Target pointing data
:::

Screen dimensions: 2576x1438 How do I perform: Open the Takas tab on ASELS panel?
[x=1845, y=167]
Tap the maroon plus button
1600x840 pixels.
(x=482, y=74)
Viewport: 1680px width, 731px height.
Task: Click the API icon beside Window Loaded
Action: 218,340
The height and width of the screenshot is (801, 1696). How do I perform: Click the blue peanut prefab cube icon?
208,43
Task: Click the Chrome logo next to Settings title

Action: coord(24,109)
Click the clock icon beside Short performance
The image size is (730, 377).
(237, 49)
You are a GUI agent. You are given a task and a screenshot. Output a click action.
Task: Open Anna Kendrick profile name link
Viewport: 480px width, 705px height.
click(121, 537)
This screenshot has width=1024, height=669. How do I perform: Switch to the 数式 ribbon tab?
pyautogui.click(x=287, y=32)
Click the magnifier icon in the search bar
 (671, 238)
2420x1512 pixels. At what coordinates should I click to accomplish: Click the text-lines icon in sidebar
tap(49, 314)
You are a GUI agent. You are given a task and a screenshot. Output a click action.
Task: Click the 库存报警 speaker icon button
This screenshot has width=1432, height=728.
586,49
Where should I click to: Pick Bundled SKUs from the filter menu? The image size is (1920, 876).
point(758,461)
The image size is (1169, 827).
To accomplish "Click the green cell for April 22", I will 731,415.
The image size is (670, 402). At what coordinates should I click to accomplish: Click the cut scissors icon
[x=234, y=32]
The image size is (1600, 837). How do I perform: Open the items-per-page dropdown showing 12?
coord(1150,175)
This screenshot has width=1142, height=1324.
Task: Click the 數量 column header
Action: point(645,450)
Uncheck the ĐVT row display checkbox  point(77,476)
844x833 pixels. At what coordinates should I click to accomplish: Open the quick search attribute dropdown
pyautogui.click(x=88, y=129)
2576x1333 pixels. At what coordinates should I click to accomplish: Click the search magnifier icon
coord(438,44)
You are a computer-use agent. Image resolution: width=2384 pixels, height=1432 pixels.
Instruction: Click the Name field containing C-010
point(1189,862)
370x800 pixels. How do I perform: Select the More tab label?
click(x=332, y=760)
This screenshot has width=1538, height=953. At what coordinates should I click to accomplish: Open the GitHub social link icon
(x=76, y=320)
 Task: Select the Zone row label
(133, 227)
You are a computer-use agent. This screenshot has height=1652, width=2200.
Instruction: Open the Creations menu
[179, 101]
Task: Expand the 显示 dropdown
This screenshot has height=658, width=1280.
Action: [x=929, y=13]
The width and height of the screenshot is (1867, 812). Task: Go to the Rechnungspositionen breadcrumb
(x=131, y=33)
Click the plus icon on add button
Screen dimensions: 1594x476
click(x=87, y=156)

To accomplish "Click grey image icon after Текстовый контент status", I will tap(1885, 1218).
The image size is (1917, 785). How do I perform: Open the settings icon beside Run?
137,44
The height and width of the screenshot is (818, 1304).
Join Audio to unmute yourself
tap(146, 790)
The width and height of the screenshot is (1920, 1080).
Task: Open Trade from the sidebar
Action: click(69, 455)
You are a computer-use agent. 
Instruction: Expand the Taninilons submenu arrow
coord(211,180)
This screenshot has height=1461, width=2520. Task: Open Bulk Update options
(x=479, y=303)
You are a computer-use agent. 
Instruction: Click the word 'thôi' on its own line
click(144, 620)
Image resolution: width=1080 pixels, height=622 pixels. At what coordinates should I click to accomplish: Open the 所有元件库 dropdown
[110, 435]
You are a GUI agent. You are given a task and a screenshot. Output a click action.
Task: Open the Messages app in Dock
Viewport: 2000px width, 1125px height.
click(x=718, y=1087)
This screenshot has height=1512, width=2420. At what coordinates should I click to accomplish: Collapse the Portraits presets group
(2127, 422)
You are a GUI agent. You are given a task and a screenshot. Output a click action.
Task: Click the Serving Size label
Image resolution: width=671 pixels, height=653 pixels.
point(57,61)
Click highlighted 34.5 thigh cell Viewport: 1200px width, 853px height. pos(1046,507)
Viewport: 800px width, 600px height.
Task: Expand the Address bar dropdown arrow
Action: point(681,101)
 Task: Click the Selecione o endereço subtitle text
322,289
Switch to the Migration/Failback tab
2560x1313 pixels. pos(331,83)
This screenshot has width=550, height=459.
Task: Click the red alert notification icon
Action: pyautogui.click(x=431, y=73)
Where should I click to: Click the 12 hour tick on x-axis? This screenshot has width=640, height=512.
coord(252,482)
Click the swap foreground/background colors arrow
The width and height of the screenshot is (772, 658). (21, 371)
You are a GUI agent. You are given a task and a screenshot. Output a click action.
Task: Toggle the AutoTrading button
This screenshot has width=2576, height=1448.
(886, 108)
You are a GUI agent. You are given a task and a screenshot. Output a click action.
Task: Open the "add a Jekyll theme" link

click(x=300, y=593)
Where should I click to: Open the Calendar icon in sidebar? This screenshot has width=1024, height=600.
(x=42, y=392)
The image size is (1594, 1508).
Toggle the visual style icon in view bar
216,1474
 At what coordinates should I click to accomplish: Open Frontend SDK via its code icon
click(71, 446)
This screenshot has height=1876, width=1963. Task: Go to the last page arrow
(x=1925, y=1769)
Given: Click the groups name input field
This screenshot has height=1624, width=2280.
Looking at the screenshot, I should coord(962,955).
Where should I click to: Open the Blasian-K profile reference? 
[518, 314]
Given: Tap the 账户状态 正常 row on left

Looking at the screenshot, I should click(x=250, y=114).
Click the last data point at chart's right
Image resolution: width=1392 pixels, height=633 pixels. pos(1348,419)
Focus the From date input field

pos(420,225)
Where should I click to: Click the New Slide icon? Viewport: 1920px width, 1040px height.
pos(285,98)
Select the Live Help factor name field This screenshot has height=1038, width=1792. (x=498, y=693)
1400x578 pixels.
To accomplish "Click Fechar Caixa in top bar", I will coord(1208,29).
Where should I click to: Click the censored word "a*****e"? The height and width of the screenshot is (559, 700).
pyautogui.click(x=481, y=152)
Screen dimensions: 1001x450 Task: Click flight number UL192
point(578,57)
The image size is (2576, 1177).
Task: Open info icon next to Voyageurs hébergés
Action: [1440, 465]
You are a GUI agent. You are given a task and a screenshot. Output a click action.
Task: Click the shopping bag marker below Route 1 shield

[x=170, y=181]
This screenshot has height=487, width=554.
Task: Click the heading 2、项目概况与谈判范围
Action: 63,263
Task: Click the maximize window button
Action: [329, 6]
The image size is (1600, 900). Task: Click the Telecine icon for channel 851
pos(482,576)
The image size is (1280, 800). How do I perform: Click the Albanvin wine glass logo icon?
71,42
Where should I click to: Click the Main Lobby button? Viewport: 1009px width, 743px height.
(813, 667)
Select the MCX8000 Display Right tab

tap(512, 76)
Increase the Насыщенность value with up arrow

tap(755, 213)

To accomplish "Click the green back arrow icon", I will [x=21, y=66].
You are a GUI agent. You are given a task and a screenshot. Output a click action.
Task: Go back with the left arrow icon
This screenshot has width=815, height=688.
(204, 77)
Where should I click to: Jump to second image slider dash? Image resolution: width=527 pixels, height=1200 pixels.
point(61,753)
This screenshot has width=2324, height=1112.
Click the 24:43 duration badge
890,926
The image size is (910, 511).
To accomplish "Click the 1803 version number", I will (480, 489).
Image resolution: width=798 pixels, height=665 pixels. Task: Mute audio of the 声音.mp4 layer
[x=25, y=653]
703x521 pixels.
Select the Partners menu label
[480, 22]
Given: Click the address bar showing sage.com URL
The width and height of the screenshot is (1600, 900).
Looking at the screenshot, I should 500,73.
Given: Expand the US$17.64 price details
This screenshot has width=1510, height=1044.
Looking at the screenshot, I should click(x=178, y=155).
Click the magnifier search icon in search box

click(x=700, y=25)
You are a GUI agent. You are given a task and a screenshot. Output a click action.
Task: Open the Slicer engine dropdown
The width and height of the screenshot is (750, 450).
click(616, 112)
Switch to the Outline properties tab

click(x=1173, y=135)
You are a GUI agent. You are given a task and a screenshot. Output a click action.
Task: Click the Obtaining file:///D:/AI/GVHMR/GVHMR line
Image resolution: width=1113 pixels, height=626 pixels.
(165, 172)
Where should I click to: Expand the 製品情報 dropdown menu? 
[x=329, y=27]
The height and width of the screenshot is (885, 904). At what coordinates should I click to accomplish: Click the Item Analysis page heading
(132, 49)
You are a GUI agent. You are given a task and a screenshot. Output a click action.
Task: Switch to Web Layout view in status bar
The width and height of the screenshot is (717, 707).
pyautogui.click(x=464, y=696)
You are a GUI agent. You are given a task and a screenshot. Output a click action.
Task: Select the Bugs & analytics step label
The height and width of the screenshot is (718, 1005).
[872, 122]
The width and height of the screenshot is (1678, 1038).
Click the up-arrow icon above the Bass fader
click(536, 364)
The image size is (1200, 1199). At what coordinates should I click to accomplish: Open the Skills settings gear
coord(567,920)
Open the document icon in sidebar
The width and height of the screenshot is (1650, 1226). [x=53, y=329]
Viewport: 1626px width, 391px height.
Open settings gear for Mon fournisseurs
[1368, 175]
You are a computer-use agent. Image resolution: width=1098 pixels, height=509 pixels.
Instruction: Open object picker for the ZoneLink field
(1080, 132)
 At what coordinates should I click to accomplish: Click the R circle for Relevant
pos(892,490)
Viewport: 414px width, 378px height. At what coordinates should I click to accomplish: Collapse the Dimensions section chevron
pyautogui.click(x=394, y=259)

:::

• [WHAT THE TASK ASKS]
Report every line of the items above that contains the string "arrow", treating case as significant.

• [OUTPUT FOR THIS TASK]
Instruction: Expand the Taninilons submenu arrow
Task: Expand the Address bar dropdown arrow
Click the swap foreground/background colors arrow
This screenshot has height=1876, width=1963. Task: Go to the last page arrow
Increase the Насыщенность value with up arrow
To accomplish "Click the green back arrow icon", I will [x=21, y=66].
Task: Go back with the left arrow icon
Click the up-arrow icon above the Bass fader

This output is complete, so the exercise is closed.